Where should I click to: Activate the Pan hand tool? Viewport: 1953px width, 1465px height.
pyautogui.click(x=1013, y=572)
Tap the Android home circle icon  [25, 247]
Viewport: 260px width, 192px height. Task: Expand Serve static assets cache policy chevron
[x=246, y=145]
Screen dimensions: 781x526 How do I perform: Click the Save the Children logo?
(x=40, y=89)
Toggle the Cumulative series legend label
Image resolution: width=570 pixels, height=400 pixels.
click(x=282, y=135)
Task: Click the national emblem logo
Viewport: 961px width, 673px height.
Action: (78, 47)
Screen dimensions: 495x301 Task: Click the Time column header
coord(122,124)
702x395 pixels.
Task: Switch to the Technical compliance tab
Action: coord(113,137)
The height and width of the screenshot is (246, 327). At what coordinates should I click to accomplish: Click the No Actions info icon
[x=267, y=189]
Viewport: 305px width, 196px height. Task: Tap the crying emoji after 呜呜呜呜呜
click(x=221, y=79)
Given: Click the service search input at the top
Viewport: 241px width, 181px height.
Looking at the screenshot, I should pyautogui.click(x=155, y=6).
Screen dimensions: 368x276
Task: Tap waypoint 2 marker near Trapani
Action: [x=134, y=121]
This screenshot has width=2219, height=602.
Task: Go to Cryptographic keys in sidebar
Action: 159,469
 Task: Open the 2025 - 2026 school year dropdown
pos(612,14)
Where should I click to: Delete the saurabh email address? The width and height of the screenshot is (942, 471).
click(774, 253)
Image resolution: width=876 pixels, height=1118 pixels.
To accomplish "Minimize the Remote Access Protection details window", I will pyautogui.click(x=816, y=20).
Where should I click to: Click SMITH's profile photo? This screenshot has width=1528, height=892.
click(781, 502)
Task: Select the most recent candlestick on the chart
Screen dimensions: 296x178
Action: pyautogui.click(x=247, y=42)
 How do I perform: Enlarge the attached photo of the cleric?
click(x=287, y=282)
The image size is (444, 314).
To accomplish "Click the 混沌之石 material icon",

#### What you are asked to do:
Count the lines of the records that contain the word "This" and give only that number.

#### Task response:
2